Cahier critique 07/11/2018

"Andorre" de Virgil Vernier

Avant Sofia Antipolis, un autre portrait de ville improbable.

Bienvenue à Andorre, destination singulière, entre station thermale et sport d'hiver. Dans ce documentaire d’une vingtaine de minutes, Virgil Vernier nous octroie une visite de choix de ses boutiques et ses activités. Avant le voyage, un aperçu des commentaires sur la principauté trouvés sur internet. « Tobacco, Alcoholic drinks, sport equipment, health and pharmaceutical products, perfumes, fashion, jewellery, electronics » peut-on lire en lettres capitales noires sur un écran tout blanc. Une liste qui pourrait presque faire office de table des matières pour nous guider dans les rues d’Andorre. Première étape : la douane.
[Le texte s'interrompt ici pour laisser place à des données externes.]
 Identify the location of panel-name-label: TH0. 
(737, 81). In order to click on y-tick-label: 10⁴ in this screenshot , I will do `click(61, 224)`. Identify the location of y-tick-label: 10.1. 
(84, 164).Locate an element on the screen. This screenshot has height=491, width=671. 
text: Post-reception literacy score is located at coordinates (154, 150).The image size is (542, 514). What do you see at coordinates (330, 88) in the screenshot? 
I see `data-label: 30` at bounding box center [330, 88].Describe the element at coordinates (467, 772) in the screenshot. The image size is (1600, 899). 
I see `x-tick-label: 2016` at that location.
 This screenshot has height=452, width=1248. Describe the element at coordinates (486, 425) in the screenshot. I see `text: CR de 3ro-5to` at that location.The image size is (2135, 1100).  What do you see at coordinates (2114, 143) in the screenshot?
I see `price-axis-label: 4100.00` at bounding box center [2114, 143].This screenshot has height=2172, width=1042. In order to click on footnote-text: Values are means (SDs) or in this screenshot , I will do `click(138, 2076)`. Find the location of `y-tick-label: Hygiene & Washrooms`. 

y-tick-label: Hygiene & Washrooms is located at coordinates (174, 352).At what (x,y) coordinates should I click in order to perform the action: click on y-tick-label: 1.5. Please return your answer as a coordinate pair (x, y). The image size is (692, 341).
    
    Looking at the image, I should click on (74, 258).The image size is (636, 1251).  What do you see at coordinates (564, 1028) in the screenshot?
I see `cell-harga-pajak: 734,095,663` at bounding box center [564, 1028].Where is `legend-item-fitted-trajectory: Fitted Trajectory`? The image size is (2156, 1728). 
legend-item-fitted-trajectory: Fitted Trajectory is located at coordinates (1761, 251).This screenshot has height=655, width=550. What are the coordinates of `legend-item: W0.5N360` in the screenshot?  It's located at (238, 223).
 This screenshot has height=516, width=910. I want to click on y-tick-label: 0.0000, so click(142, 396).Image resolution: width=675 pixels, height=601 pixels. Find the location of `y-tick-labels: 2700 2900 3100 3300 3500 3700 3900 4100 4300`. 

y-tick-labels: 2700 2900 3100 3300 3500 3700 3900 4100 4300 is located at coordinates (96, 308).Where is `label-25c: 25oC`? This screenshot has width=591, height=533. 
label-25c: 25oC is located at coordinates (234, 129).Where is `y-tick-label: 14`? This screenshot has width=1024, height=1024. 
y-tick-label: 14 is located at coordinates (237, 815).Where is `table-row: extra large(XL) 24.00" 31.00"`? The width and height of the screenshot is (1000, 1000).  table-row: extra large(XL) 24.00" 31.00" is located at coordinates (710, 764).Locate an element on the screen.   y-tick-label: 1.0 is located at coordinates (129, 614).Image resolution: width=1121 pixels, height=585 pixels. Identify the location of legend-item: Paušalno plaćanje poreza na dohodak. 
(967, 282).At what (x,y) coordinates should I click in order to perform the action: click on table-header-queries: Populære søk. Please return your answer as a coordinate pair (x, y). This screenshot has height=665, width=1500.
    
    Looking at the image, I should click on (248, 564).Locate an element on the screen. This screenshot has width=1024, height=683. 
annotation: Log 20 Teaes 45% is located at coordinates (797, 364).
Juste après - ironiquement - un magasin qui semble vendre à peu près tout en quantité astronomique, des paquets de cigarettes aux ours en peluches. Des plans lents et longs nous présentent des rayonnages et des rayonnages de Marlboro, Camel, Gauloise. Une infinité de cigarettes présentée presque religieusement. La musique contribue à cette impression. Un motif inquiétant et stressant résonne infiniment sur un thème aux notes légères, comme si ces images devaient nous faire peur et plaisir à la fois. 
C’est la force du réalisateur, il réussit à faire correspondre une atmosphère aux différents endroits de la principauté. Sans clairement indiquer au spectateur quoi penser, il constate simplement et se fait oublier derrière la caméra. L’environnement ne réagit pas du tout à sa présence et il semble que le film se tourne tout seul. Il nous place dans la peau d’un touriste qui observerait de très près les enseignes et les paysages. Son regard légèrement cynique s’attarde sur des publicités et semble transmettre l’oisiveté et la langueur du luxe dans une séquence à la limite de l’onirique. 
Le réalisateur n’en oublie pas pour autant la réalité concrète du lieu, ses mémoires, ses habitants. Il mêle passé, présent et avenir en demandant à une jeune femme d’expliquer une sculpture. Cette voix, qui est la seule du film, ressort comme un appel à l’aide, le désir de sortir de cette apesanteur transcrite à l'écran. Le montage trace un parallèle entre une maquette et son équivalent grandeur nature. La musique nous submerge dans une acoustique aquatique. On nous présente ainsi les pistes de ski et la station thermale comme des lieux hors du temps et de l’espace, où les gens vivent de jour comme de nuit, où le loisir et l’argent auraient plongé les hommes dans un demi-sommeil. 
On finit le séjour en repassant par la douane, la tête pleine d’images et de souvenirs. Dernier coup d’oeil sur les thermes, puis nous partons sans regret. Prochaine visite ? Sophia Antipolis.

Anne-Capucine Blot

Réalisation et scénario : Virgil Vernier. Image : Jordane Chouzenoux. Montage : Raphaëlle Martin-Holger. Musique : James Ferraro. Son : Julien Sicart, Raphaëlle Martin-Holger et Simon Apostolou. Production : Kazak Productions.